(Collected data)
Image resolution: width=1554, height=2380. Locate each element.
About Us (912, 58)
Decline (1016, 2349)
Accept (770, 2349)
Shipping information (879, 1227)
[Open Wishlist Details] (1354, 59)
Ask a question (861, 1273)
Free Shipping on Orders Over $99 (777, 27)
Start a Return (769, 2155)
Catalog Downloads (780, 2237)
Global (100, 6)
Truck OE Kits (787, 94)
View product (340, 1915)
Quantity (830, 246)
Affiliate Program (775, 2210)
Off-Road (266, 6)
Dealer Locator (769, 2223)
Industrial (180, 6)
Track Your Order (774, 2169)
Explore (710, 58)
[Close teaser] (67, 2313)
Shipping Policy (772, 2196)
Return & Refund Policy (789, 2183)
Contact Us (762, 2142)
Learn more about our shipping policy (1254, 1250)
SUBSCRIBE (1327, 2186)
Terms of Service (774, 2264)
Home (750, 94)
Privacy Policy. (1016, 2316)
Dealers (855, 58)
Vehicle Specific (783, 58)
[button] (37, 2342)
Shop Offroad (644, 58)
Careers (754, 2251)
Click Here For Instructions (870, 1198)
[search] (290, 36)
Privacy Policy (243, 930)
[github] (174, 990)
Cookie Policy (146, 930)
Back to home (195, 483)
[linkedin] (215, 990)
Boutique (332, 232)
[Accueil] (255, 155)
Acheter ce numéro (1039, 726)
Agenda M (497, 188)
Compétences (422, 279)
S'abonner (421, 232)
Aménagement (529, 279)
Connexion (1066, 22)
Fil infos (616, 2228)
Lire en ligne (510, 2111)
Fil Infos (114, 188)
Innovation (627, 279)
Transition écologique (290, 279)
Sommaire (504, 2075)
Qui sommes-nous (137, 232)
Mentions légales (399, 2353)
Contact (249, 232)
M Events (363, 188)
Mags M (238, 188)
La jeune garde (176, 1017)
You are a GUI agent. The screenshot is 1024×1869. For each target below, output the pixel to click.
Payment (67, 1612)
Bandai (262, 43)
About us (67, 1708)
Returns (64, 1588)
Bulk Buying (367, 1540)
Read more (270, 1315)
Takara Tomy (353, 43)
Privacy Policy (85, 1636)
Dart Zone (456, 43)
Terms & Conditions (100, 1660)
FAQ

[TASK BRIEF]: The output should be exactly the lines above from the line containing "Careers (754, 2251)" to the line containing "About us (67, 1708)", inclusive, with no other lines.

[FINISHED TASK]:
Careers (754, 2251)
Click Here For Instructions (870, 1198)
[search] (290, 36)
Privacy Policy (243, 930)
[github] (174, 990)
Cookie Policy (146, 930)
Back to home (195, 483)
[linkedin] (215, 990)
Boutique (332, 232)
[Accueil] (255, 155)
Acheter ce numéro (1039, 726)
Agenda M (497, 188)
Compétences (422, 279)
S'abonner (421, 232)
Aménagement (529, 279)
Connexion (1066, 22)
Fil infos (616, 2228)
Lire en ligne (510, 2111)
Fil Infos (114, 188)
Innovation (627, 279)
Transition écologique (290, 279)
Sommaire (504, 2075)
Qui sommes-nous (137, 232)
Mentions légales (399, 2353)
Contact (249, 232)
M Events (363, 188)
Mags M (238, 188)
La jeune garde (176, 1017)
You are a GUI agent. The screenshot is 1024×1869. For each target below, output the pixel to click.
Payment (67, 1612)
Bandai (262, 43)
About us (67, 1708)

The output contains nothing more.